Tag Archives: the things i believe

I Am 29 Years Old. This Is What I Believe.

us

I am 29 years old, and I’m learning how to be grateful for the life I have. The truth is, I don’t know what happens next. I don’t know what I’ll be doing next year, or where I’ll be working. I don’t know if the big decisions that are just ahead for me and my wife are ones we’ll be making sooner or later. All I know is that this year, the changes kept coming, and there’s still more to come. A year ago, I wrote: “By the time I write the 2016 version of this post, things could be very, very different.” If only I’d known how right I’d be!

But with all the uncertainty, I keep coming back to one thought: I’m a truly lucky guy. I get to come home every day to my wife and share a home with her. I am so grateful to have married someone so kind and big-hearted and silly and wonderful — and have married into a family equally warm and generous.

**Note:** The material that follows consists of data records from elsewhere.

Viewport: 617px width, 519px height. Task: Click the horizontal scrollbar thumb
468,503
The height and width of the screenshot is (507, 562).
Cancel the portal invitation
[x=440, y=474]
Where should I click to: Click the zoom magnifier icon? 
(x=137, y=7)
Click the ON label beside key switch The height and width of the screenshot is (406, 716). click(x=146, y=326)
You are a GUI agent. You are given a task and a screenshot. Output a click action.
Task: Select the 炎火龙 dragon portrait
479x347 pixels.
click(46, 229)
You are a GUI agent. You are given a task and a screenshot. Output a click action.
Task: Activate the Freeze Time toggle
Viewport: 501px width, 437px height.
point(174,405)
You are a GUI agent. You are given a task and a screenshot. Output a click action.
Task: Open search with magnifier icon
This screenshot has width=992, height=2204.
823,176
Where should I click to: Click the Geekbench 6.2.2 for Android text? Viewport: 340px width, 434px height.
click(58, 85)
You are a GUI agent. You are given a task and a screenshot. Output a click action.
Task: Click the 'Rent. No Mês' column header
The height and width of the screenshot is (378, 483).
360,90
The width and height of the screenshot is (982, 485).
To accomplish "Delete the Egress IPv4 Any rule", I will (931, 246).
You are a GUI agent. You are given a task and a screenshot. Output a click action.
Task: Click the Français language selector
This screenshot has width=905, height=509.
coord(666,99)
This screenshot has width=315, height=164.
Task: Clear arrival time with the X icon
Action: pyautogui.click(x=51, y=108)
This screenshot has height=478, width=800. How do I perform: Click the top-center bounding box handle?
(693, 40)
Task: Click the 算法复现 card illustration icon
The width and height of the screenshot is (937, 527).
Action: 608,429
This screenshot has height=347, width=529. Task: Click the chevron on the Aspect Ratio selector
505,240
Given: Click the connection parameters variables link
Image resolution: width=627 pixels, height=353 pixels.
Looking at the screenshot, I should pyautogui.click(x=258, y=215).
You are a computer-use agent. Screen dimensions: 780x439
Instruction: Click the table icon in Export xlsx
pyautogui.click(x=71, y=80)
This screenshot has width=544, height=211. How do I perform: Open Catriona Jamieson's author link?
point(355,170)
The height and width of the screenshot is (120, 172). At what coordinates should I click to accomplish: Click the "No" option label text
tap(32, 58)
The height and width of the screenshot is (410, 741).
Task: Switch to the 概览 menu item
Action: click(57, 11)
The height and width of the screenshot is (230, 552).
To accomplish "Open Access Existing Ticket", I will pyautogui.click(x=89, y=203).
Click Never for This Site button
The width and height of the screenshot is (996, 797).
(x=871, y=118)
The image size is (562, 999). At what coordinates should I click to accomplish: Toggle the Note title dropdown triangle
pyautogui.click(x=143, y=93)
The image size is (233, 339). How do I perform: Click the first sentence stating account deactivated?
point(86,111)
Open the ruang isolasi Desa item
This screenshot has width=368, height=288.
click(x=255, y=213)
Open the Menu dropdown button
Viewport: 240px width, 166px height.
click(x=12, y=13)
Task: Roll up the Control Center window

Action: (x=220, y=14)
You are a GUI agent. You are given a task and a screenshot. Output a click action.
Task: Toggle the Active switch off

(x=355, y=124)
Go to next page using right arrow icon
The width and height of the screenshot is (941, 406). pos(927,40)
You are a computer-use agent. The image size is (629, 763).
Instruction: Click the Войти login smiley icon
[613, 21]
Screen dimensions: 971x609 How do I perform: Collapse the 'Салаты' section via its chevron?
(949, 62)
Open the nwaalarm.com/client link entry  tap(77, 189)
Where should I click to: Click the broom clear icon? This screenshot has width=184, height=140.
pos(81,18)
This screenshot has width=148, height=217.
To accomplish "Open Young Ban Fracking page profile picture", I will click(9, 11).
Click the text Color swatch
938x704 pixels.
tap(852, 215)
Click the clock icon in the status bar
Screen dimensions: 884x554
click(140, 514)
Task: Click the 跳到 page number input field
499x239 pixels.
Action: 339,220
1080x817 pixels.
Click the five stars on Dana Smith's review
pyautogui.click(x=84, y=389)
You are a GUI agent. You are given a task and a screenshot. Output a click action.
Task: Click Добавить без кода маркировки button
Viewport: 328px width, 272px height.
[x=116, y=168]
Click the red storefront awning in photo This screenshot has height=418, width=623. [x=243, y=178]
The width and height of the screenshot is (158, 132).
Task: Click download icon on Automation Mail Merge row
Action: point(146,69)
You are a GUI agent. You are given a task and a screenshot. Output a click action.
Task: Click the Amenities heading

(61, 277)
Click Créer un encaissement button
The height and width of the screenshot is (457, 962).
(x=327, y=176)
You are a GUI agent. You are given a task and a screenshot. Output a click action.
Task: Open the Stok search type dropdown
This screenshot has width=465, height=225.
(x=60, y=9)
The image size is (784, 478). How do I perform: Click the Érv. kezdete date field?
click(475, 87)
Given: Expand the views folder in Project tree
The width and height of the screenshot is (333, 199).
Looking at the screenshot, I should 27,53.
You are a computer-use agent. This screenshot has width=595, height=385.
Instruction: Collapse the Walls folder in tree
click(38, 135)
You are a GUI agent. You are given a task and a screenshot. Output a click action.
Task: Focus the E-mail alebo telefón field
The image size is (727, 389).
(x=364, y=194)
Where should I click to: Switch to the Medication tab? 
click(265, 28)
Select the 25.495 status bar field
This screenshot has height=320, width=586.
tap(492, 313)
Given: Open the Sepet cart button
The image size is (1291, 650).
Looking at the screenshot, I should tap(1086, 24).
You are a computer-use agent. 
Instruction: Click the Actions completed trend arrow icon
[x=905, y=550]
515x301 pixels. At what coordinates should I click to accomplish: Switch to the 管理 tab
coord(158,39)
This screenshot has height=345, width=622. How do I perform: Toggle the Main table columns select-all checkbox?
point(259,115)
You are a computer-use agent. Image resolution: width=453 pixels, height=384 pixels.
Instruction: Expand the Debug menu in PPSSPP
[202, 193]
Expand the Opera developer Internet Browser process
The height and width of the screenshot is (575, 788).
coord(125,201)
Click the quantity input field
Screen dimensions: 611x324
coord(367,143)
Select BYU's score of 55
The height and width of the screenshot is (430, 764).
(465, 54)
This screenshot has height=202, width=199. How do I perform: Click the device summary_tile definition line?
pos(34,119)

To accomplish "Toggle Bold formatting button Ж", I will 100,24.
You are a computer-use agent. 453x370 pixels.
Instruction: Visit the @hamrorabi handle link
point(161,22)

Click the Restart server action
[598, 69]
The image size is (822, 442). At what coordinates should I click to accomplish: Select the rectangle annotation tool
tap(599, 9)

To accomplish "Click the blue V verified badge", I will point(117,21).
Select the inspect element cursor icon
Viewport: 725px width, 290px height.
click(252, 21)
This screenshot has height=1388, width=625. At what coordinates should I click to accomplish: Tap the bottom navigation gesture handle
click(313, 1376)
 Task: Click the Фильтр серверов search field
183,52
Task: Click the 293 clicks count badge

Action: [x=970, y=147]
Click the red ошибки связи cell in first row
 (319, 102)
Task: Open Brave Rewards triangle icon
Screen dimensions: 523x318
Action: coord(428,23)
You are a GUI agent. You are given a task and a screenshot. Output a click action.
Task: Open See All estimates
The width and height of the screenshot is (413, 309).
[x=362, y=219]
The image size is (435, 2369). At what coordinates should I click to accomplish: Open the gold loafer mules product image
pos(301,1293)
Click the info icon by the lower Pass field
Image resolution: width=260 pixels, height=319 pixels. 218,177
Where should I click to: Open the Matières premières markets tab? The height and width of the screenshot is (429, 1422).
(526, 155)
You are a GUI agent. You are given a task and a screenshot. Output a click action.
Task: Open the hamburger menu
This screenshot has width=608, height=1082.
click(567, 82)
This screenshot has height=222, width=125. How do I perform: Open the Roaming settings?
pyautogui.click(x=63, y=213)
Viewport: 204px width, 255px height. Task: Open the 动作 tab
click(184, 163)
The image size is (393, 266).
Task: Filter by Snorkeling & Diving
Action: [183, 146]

I know I’m grateful to have siblings I can count on, and parents who have always supported me — even when others lost faith. My wife and I are especially lucky to have such incredible friends, a group that keeps us anchored even when everything around us seems to change. We have good-paying, stable jobs. We have our health.

We really do have a lot to be thankful for.

And the older I get, the more I understand how important it is to find a few moments every day for gratitude. There is a lot we can’t control about our world. Best not to worry about all that, and instead be grateful for the lives we have and the company we keep.

Over the past year, there are certain things I’ve come to believe hold true. I know that my beliefs will continue to change. I know that I will change.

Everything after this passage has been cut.